Projet d’extension DUC à Braux-Saint-Rémy : un million de poulets élevés dans les conditions les plus intensives



À Braux-Saint-Rémy, dans la Marne, DUC prévoit de quadrupler la capacité d’un élevage intensif de poulets, qui passerait de 40 000 à 160 000 animaux élevés simultanément, soit plus d’un million de poulets chaque année.


Densités extrêmes, souches à croissance ultra-rapide, enfermement permanent des animaux : le projet repose sur les pires pratiques d’élevage et à rebours des engagements pris par les leaders de la filière avicole. Cette extension entraînerait également une pression accrue sur l’environnement.

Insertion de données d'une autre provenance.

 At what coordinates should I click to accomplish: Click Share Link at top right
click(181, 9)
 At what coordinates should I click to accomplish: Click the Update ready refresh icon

Le projet envisagé par la société DUC et géré par l’EARL Val’Argonne a été présenté dans le cadre de la consultation du public. L214 s’y oppose fermement et a déposé une contribution argumentée auprès du commissaire-enquêteur.


Informations pratiques

→ La consultation publique ouverte jusqu’au mardi 23 juin 2026

→ La contribution de L214


Un projet à rebours des évolutions de la filière

Plus de 120 entreprises de l’agroalimentaire ont déjà rejoint le European Chicken Commitment (ECC), un socle de critères visant à améliorer significativement les conditions d’élevage des poulets de chair. Alors que les leaders de la filière avicole s’engagent vers un recul de la souffrance des poulets, l’EARL Val’Argonne fait le choix inverse :

  • densité record : 22 poulets par m² (l’ECC impose de ne pas dépasser 30 kg/m², soit 12 à 15 poulets/m²) ;
  • recours à des souches à croissance ultra-rapide (4 fois plus rapide qu’en 1950) entraînant de nombreuses pathologies documentées ;
  • confinement total des animaux : bâtiments fermés sans accès à l'extérieur.


→ Voir les entreprises engagées sur l'ECC


Poulet à croissance rapide dans un élevage du Pas-de-Calais (photo L214 libre de droits)

Poulet à croissance rapide dans un élevage du Pas-de-Calais (photo L214 libre de droits)


Pour Isabelle Fernandez, porte-parole de l'association L214 : « Les engagements pris par de nombreux acteurs de la filière prouvent que les critères demandés par le European Chicken Commitment sont réalistes et réalisables. S’engager à respecter ces critères minimaux permet de réduire concrètement la souffrance de millions de poulets. S’y refuser, c’est ignorer les avancées scientifiques et maintenir des pratiques préjudiciables pour les animaux comme pour l’environnement. L214 poursuivra son travail d’information et appelle les entreprises à prendre leurs responsabilités en respectant l’ensemble des critères de l’ECC. »

Une intensification aux conséquences environnementales importantes

Malgré l’objectif affiché d'une production à « haute valeur environnementale », plusieurs éléments du dossier soulignent au contraire l’augmentation des pressions exercées sur l’environnement local.


Le passage de 40 000 à 160 000 places entraînerait une forte hausse des prélèvements d'eau dans la nappe de la Craie, déjà vulnérable aux pollutions par les nitrates. Les volumes consommés passeraient de 2 300 à 9 500 m³ par an, dont plus de 97 % seraient destinés à l'abreuvement des poulets et à la brumisation dans les bâtiments.


La Mission régionale d'autorité environnementale (MRAe) pointe l’absence d’un bilan carbone complet intégrant l'analyse du cycle de vie (transport et alimentation) et s’inquiète de l’impact des désinfectants présents dans les eaux de lavage destinées à être épandues.


Le projet entraînerait par ailleurs des émissions annuelles de plus de 10,4 tonnes d’ammoniac, un polluant atmosphérique majeur qui aggrave également les phénomènes d’eutrophisation.